RECORDS FOR THIS EXERCISE -
________________________________________

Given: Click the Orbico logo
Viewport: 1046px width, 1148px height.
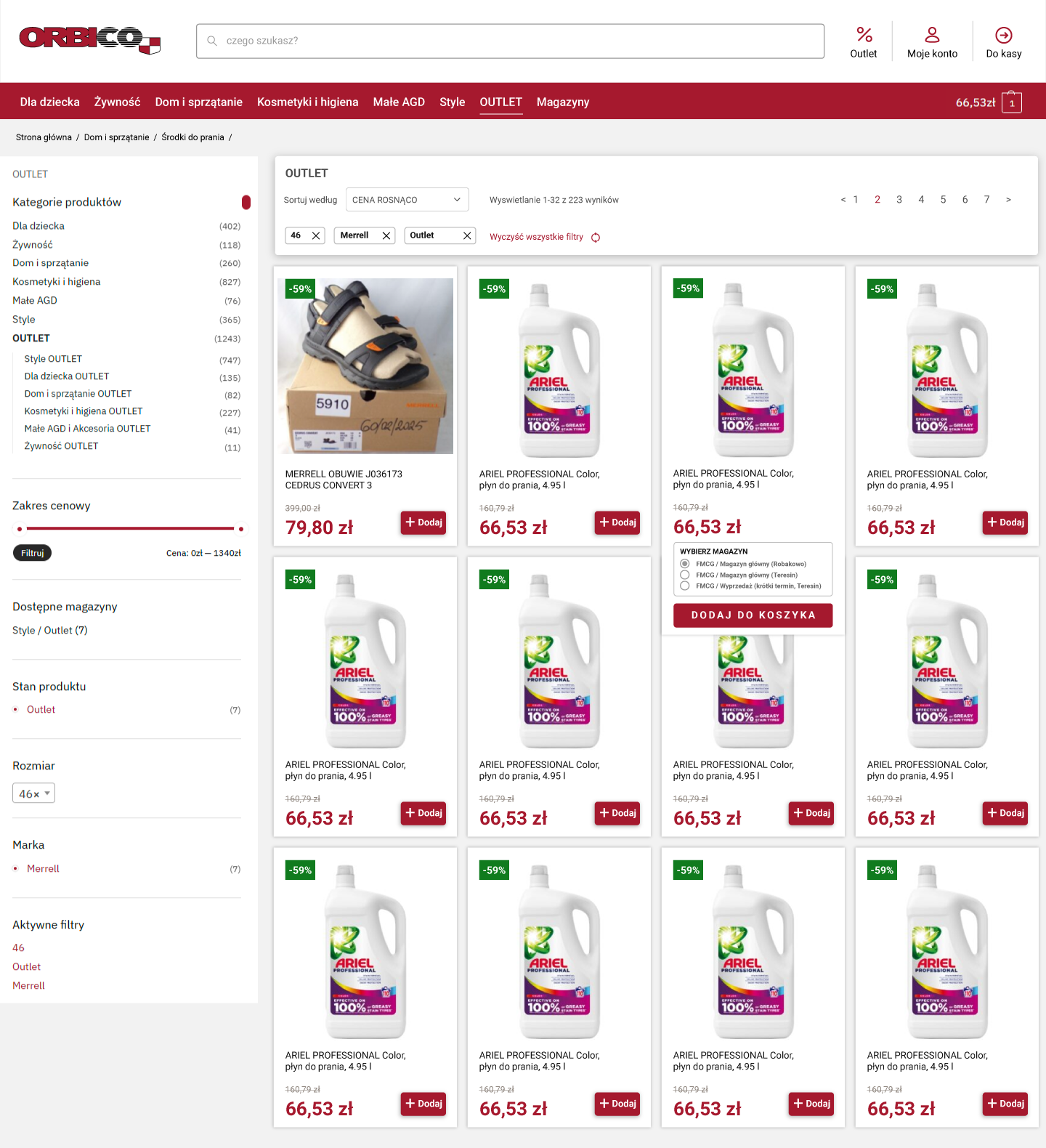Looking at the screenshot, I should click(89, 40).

________________________________________

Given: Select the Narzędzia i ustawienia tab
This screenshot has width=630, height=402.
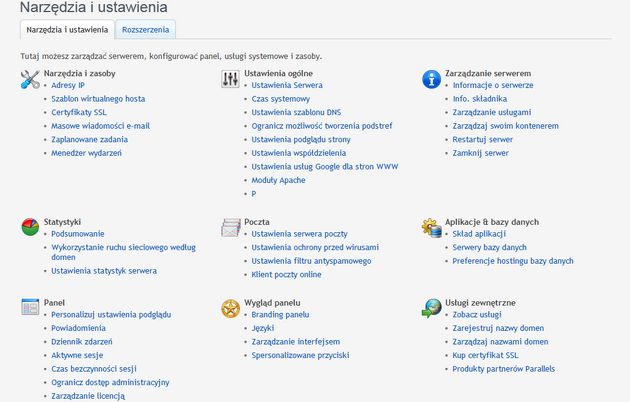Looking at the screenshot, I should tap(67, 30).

________________________________________

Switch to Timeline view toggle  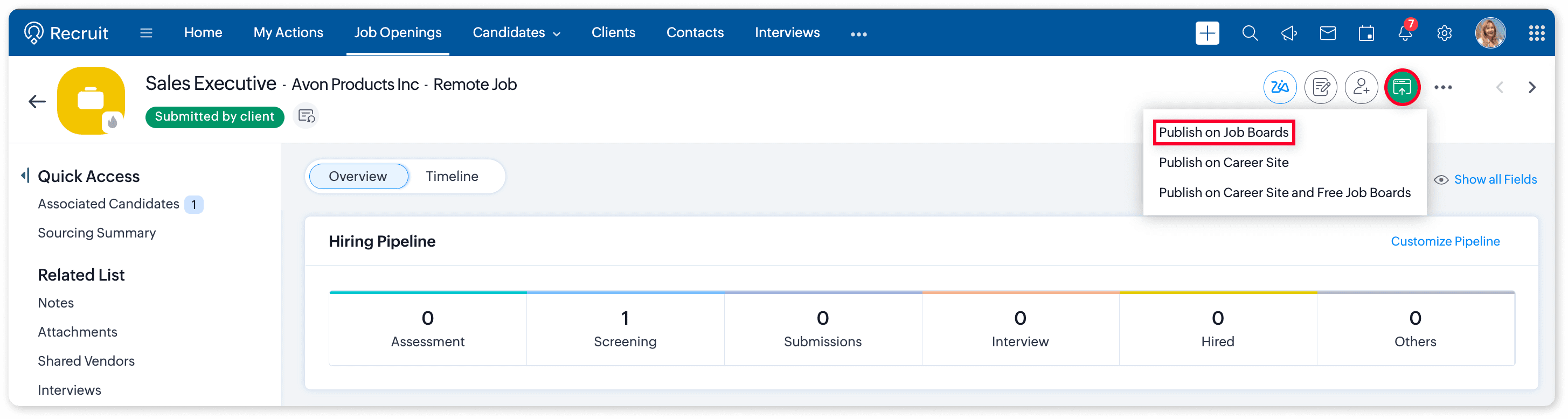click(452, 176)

________________________________________

PROMPT -
Give the tally of lines in the listing above that contain the string "Given", with nothing besides it.

EXPECTED OUTPUT -
2